Ah? Bokep China Dan aku tak bisa menolak ketika Chie mulai menciumi leherku dan membuka retsleting celanaku, menelanjangiku, membiarkanku mendesah saat jemarinya menyentuh batang kemaluanku. Ah, memang teman lebih berharga daripada pacar. Si pemburu gadis-gadis perawan. Perasaan yang hilang saat aku terpaksa menarik keluar batang kemaluanku dan menyemburkannya di atas perut gadis-gadis itu. “Chie sudah tidur.”
Kupalingkan wajahku, menatap Jay yang sudah duduk di sebelahku. Aku hanya tertawa saat kepalannya menyentuh lenganku. Mungkin aku takkan sesedih Chie, mungkin juga. Ironis. “Chie..”

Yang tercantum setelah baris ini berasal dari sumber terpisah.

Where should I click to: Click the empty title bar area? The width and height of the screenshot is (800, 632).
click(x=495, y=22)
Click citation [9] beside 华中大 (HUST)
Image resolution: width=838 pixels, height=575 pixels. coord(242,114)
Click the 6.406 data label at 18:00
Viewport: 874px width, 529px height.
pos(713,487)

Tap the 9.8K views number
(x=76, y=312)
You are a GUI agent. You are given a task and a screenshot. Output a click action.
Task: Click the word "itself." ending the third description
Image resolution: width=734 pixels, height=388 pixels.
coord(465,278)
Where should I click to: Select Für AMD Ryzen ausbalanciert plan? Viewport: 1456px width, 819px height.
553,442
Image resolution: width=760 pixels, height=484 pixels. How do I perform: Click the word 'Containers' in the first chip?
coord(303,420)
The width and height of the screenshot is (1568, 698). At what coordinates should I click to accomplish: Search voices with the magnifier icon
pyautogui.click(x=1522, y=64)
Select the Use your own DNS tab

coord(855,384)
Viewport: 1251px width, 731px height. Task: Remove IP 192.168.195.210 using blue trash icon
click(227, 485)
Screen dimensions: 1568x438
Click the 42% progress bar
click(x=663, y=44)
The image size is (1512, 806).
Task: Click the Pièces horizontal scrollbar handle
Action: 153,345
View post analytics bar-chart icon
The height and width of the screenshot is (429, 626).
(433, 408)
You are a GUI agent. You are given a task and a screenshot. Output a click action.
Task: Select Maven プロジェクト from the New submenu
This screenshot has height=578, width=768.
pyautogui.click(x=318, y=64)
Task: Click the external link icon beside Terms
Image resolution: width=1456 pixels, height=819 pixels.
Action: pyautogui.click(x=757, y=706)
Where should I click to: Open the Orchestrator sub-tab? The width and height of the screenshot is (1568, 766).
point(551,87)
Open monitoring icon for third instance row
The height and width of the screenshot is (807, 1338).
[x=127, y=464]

“Aku sayang kamu, Ray.”Kuterlentangkan tubuhnya, kuciumi buah dadanya yang telanjang, menikmati gesekan kemaluan kami yang beradu. Yah, aku sudah merasa cukup senang dengan kehidupanku sekarang tanpa harus terbebani kuliah seperti orang-orang kebanyakan yang lebih memuja akademik daripada skill.“Halo?”
“Ray?”
“Oh, Chie. Ah, Jay.Dua bulan lamanya Chie berusaha merayuku untuk melakukan hubungan seksual, namun yang didapatinya hanyalah keteguhan hatiku dan penolakanku, aku mengakui, bahwa aku sering tergoda dan nyaris tak berdaya, namun kenangan atas persahabatan itulah yang mungkin kurang diperhitungkan oleh Chie dan Jay.